No próximo domingo (3), o regime de Maduro fará um plebiscito sobre a anexação de Essequibo, uma disputa que remonta ao período da colonização na América Latina. A costa da Guiana é rica em petróleo, com exploração intensa a partir de 2019. A prospecção coube à empresa norte-americana ExxonMobil.
Nesta sexta (1º), juízes da Corte Internacional de Justiça, em Haia, na Holanda, decidiram que a Venezuela deve se abster de qualquer ação que altere a situação da região de Essequibo.
O tribunal não recomendou a suspensão da consulta popular, como desejava a Guiana. Segundo a decisão, porém, não deve ocorrer nenhuma alteração em relação ao território em disputa.

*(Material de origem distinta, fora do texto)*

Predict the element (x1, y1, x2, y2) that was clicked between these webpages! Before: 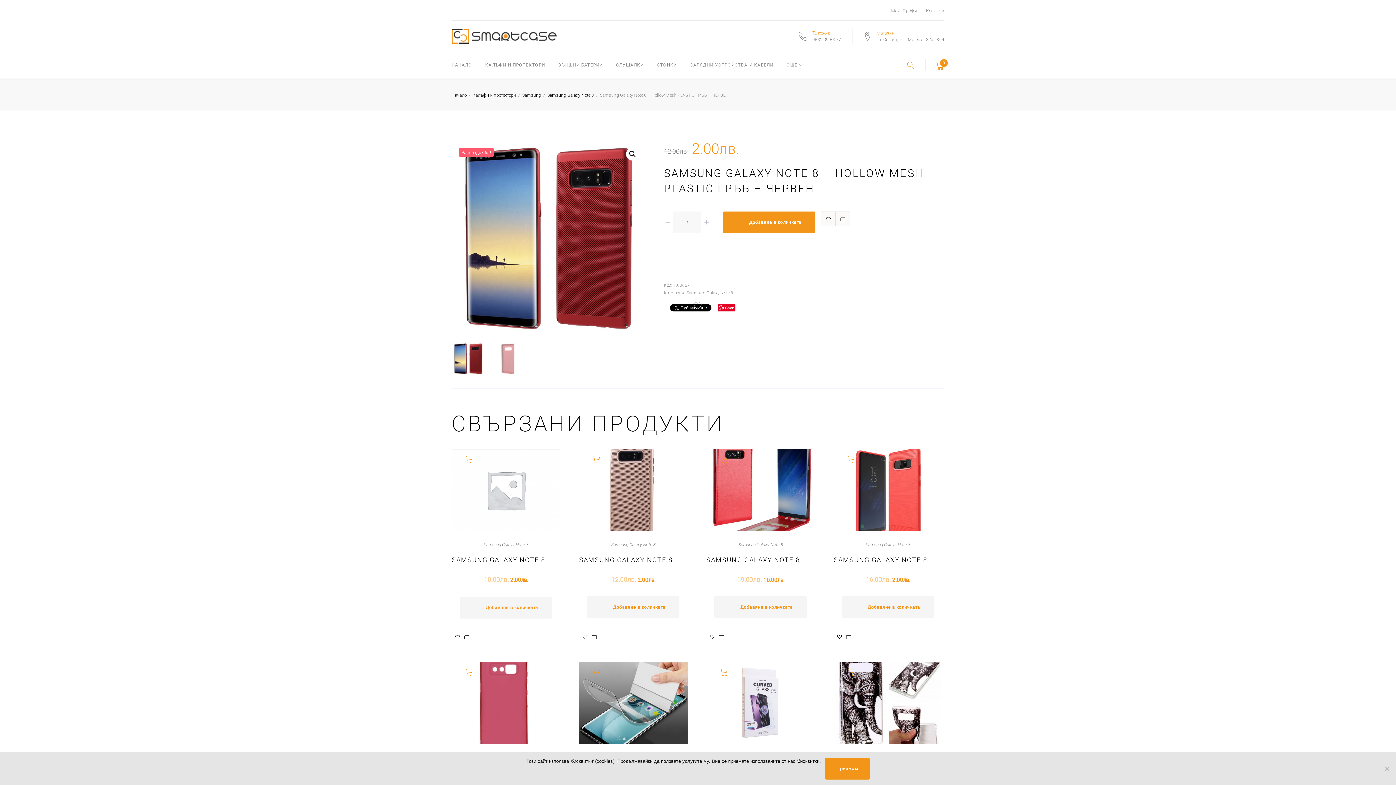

Na visão do Itamaraty, a realização do plebiscito é um assunto interno da Venezuela. O Ministério das Relações Exteriores do Brasil disse acompanhar com preocupação a crise entre Venezuela e Guiana.
“Qualquer país tem condições de realizar um referendo, cumpridas as suas normas internas. A gente não opina”, afirmou na última quinta (30) a secretária de América Latina e Caribe do ministério, Gisela Maria Figueiredo Padovan.
“No entanto, a gente sabe que o resultado provavelmente será favorável, porque esse é um tema que une sabidamente governo e oposição [venezuelanas], talvez o único tema em que os dois lados estão de acordo. Então acho que não há nenhuma surpresa se as pessoas responderem sim às perguntas”, disse a diplomata.